Compared to what one can do with EPUB and a high quality EPUB reader, the Kindle is a lot simpler and more basic in what can be achieved with book interior design and layout. It's constantly developing, though, and I expect that what will be feasible 6 months from now will be substantially more than what is currently possible. For now, however, the available options are somewhat limited, and ingenuity is required when formatting anything more than straightforward narrative text.
[i]Are you saying that the only way for your image to be half the screen is by reducing the image dimensions (and not through css)?[/i]
Well, I meant that a horizontal image (in fact, most images are horizontal) will fill the Kindle screen in width but not in height, so there is space beneath it for a caption.
Where possible (that is, unless the picture was so small that it gets pixilated when I enlarge it), I size my images to be 600 pixels wide by whatever height, typically something like 400 pixels.
If it's a strong vertical, then I size it to be 800 pixels tall by whatever width, centered on the page, and I don't caption it.
Of course, this all falls apart if the viewer is using a smartphone held horizontally! Then the horizontal image fills the screen, and the vertical one gets shrunk down and centered with lots of white space on either side.
I really don't think you can dictate image size and location, given the limitations of the Kindle software and the variety of devices people use to read Kindle editions on. The best you can do is design so that it works all right in the majority of cases.
Even if you decide to design just for the Kindle, you can't know that your reader hasn't set his device so that it is read horizontally.
E-ink can do images perfectly well; these are just software issues (and frankly, when I was investigating Mobipocket 2 years ago, I found the same basic problems). It's a shame that mobipocket has such modest support for it.
A quibble.

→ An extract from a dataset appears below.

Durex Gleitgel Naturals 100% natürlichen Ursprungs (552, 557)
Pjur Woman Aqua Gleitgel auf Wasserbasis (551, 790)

Tall images are a natural fit for the Kindle screen (especially if floating were possible).
I'm designing for epub eink, epub ipad, kindle eink, kindle ipad (not to mention a web-based version).
Now it looks like I'm going to have to re-scale all my images manually for kindle e-ink. I have to wonder whether it's too much trouble to put images in a kindle format..
Interesting discussion, but surely the zoom function
on the Kindle takes care of some of these issues?
I mentioned above that in one case I posted a small image because it looked pixilated when enlarged to 600 pixels wide. On Kindle for PC it showed small. But this morning when I downloaded it to the Kindle reader, behold! It was indeed zoomed to full page. So I took the caption away.